New research to drive advances in neonatal health, architecture, technology, schools and desalination

UniSA has been awarded $2.5 million for ARC Discovery projects to start in 2022.

World-leading advances in measuring fetal blood flow, new virtual reality tools to foster innovative architecture, and a better understanding of chatbot technologies will be the focus of three UniSA research projects starting in 2022.

The projects are among six successful UniSA Discovery Grants announced in late December by the Federal Government, totalling $2.5 million.
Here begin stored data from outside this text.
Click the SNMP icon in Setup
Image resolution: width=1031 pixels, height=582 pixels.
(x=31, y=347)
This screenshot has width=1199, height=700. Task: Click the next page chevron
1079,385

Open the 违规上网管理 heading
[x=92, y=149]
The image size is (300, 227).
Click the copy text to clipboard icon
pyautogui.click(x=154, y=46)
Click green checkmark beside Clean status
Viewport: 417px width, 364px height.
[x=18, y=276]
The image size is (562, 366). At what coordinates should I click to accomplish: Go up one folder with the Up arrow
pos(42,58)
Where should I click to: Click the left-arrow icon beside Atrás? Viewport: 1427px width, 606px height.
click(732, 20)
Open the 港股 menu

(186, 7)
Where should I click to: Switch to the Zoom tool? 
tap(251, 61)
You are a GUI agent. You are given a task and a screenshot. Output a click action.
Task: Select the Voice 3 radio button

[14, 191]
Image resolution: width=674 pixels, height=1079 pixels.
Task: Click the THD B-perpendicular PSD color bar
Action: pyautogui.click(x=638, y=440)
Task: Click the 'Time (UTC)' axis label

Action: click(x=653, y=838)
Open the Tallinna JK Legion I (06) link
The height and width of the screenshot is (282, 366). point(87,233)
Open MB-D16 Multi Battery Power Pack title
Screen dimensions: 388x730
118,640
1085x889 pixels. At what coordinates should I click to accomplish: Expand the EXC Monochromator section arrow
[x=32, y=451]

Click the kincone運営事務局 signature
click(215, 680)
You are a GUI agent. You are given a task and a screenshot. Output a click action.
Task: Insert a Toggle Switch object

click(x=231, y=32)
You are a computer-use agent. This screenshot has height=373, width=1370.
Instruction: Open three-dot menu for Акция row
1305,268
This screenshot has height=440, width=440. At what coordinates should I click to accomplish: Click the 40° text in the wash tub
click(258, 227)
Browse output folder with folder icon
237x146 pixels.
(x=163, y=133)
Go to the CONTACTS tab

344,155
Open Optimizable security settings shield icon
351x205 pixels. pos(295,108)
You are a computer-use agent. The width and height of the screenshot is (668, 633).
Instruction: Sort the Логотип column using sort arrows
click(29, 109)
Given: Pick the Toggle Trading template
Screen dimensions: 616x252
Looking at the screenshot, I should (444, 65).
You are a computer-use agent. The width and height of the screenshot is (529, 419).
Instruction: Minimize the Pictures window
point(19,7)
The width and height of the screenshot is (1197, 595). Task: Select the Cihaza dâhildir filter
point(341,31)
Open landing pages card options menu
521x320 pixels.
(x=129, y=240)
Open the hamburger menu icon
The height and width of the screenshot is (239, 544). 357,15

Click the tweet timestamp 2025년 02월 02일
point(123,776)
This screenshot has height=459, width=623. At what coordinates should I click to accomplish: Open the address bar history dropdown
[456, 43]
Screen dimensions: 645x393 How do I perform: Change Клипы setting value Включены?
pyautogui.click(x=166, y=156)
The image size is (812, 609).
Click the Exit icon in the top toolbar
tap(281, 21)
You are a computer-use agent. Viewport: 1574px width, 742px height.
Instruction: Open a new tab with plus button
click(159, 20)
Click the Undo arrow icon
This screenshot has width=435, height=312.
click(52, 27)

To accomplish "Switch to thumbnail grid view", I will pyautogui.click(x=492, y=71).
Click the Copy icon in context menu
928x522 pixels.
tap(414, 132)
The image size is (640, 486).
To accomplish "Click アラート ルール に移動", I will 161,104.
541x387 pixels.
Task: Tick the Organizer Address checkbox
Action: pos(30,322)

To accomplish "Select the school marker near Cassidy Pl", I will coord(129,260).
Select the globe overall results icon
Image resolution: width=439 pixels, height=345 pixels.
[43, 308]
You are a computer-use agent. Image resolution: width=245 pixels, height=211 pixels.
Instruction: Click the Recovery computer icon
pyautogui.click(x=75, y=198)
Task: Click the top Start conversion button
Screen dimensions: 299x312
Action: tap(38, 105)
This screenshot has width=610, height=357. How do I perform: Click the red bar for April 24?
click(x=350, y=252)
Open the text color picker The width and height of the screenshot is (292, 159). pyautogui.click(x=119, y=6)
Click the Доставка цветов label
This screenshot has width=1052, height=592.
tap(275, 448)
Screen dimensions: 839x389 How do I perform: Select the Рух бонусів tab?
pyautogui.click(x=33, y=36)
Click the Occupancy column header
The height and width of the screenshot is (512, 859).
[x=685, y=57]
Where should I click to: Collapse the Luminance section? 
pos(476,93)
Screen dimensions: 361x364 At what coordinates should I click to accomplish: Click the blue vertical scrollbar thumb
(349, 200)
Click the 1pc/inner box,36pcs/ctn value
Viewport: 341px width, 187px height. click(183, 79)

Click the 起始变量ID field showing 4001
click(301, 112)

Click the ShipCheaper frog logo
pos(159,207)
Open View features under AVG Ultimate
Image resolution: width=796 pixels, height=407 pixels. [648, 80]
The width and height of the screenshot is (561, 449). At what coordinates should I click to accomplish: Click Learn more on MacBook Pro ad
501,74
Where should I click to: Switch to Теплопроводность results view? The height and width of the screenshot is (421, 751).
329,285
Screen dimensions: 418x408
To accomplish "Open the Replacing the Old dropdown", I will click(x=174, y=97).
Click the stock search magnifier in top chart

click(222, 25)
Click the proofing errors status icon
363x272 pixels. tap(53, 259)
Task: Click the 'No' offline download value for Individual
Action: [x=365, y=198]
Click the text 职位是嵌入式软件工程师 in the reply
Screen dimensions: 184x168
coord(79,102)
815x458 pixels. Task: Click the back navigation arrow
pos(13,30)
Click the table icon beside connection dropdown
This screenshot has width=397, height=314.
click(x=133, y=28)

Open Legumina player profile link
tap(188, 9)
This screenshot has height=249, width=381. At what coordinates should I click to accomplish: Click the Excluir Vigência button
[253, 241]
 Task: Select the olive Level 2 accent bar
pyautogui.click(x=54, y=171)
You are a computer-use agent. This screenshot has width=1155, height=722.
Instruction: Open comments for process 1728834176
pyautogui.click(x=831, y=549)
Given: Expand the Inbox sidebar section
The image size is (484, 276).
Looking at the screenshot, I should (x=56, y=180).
Details of the five-year projects are:

  • Professor Janna Morrison will lead a $686,263 project to measure blood flow from the umbilical cord to the fetal brain to understand how changes in oxygen delivery affect brain metabolism;
  • Professor Lester Rigney will lead a $367,168 study to better understand cultural diversity in schools so that curriculums can be adapted to reduce inequality.
  • Associate Professor Haolan Xu will lead a $405,000 project to develop a solar-thermal desalination system to simultaneously produce clean water and generate electricity.
  • Professor Anthony Elliott will use his $423,799 grant to investigate how chatbot technologies can improve the retail and services sector and benefit the economy and society more generally.
  • Professor Jun Ma will lead a $210,000 project to develop nanomaterials encased in elastomers to improve composite manufacturing, particularly underwater monitoring of infrastructure and personalised health monitoring.
  • Professor Bruce Thomas will lead a $455,000 project to create new virtual reality tools to support free-form architectural concepts known as parametric design. Parametric tools are an emerging design technology but currently available only on traditional desktop computers. This project will allow designers to use VR instead.

The Federal Government awarded $258.6 million for 587 ARC Discovery projects nationally.